■ PROBLEM REQUIREMENTS:
Copy exactly, and only, the lines from the line containing "Click the sentence about 托管账户" through the last line of the records below, both included, and leave out any pictures.

■ MATERIAL PROVIDED:
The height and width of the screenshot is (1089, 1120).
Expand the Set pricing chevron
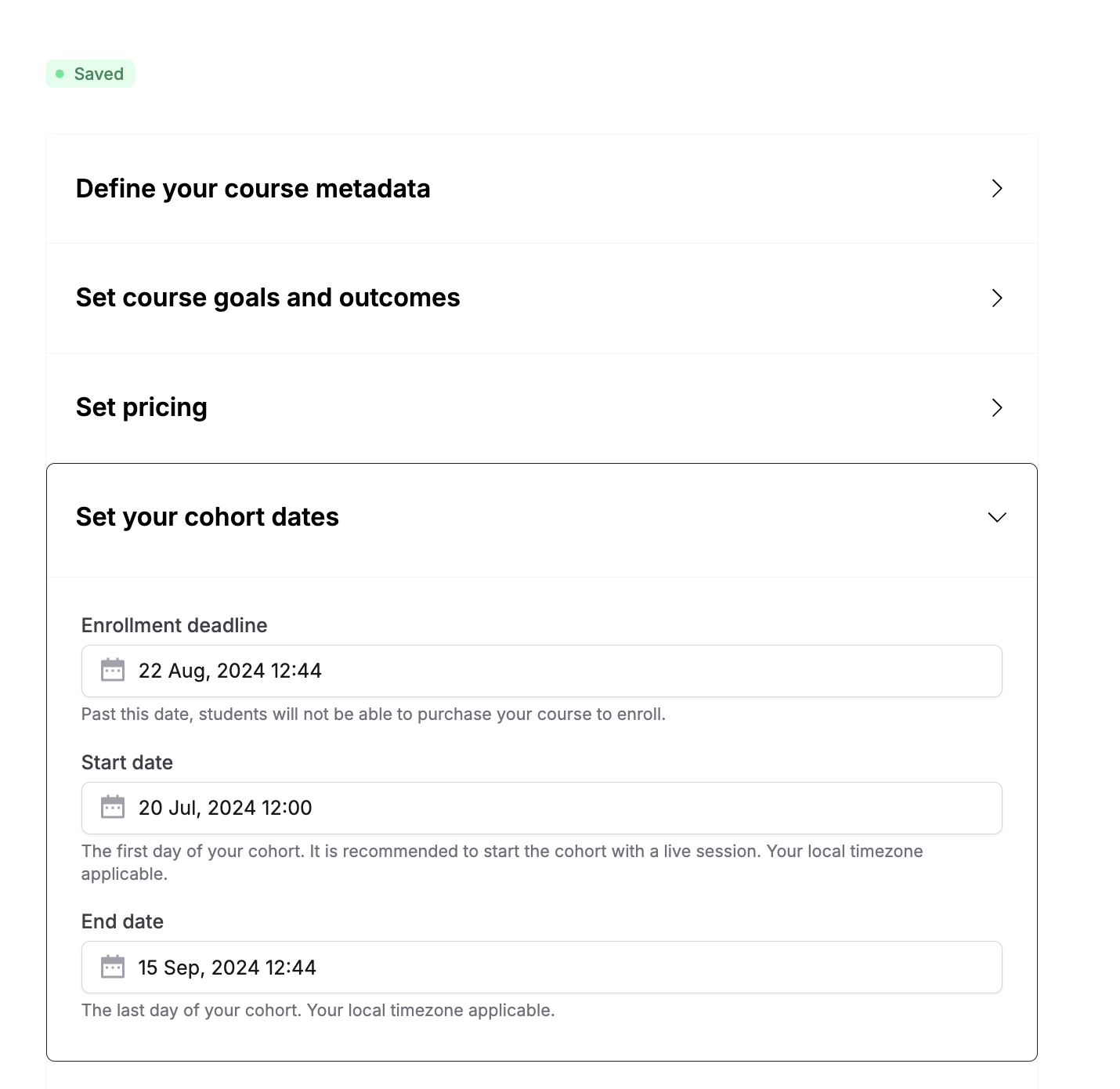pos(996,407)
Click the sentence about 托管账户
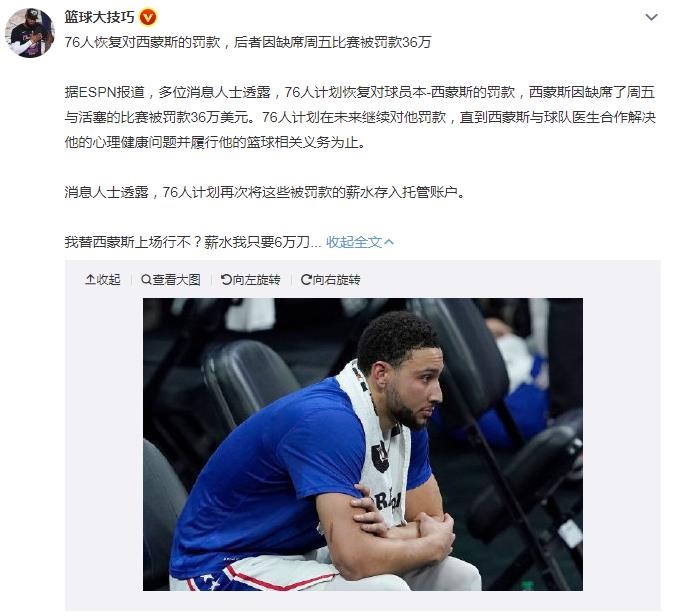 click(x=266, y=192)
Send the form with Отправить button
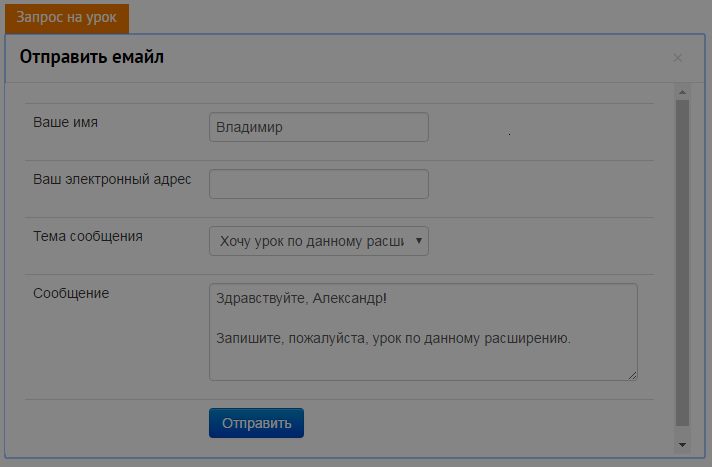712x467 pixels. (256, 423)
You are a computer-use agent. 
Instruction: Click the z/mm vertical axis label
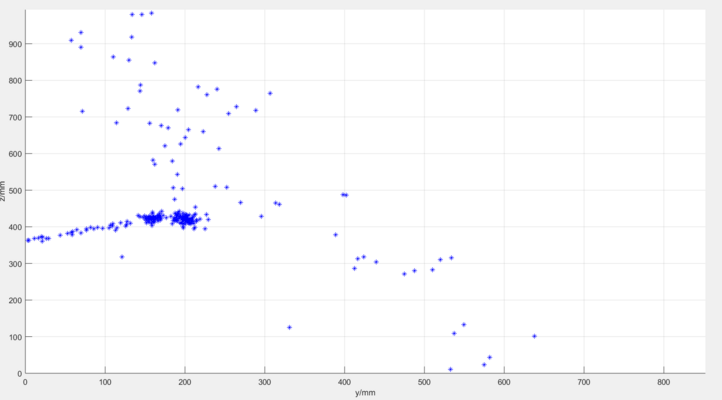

■ EXERCISE RESULT:
Click the sentence about 托管账户
 click(x=266, y=192)
Send the form with Отправить button
712x467 pixels. (256, 423)
You are a computer-use agent. 
Instruction: Click the z/mm vertical axis label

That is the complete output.